**Consigne 1**
Répondez aux questions suivantes d'après l'extrait sur le dessalement.
(a) Combien de pages compte le rapport publié en septembre 2001 par le programme des Nations Unies pour l'environnement ?
(b) De quoi l'unité a-t-elle besoin pour fonctionner ?
(c) Quels produits sont énumérés dans la phrase qui commence par « Anti-tartre » ?
**Consigne 2**
Rédigez la suite de l'extrait sur le dessalement, à partir de sa dernière phrase.

D’autres problèmes non négligeables
La saumure n’est pas le seul danger environnemental que comporte ce procédé de dessalement. Dès septembre 2001, le programme des Nations Unies pour l’environnement, dans le cadre de son plan d’action pour la Méditerranée, évaluait les impacts du dessalement sur l’environnement dans un rapport de 92 pages.
Premièrement, pour fonctionner, l’unité a besoin d'énergie électrique. “Sachant comment est produite l’électricité en Corse, il faut se poser les bonnes questions. Faut-il vraiment utiliser des énergies fossiles pour produire de l’eau douce ?”, s’interroge Christophe Mori. Le chercheur est d’autant plus préoccupé par les produits utilisés pour rendre l’eau douce : “Plusieurs éléments entrent en jeu dans le processus et seront ensuite rejetés en mer avec la saumure. Souvent des éléments chimiques ,bioaccumulables qui vont remonter toute la chaîne alimentaire”. Anti-tartre, anti-corrosion, chlore, cuivre, antifouling. Tous pourraient se retrouver mêlés à l’eau de rejet, en fonction de la composition des matériaux utilisés.

**Données enregistrées**
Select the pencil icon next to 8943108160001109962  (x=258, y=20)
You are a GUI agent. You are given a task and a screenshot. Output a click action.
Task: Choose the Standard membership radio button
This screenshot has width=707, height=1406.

**Réponse 1**
(a) 92 pages.
(b) D'énergie électrique.
(c) Anti-tartre, anti-corrosion, chlore, cuivre, antifouling.

**Réponse 2**
Dernier point, l’eau rejetée sera plus chaude que celle prélevée. Ce qui pourrait occasionner une hausse moyenne de 0,65 degrés de la température de l’eau en mer selon certains relevés comme ceux effectués aux Emirats Arabes Unis dans les eaux de rejets de l’usine de Fujairah. Dans un contexte de réchauffement des eaux de surface en Méditerranée, la chose se complique.
“Nous sommes en pleine période de réchauffement climatique. Est-il vraiment raisonnable d’envisager le dessalement comme une solution durable ? D’autres solutions existent comme les retenues collinaires mais cela prend du temps à mettre en place et nous sommes toujours dans le court-termisme”, lance Christophe Mori en guise de conclusion.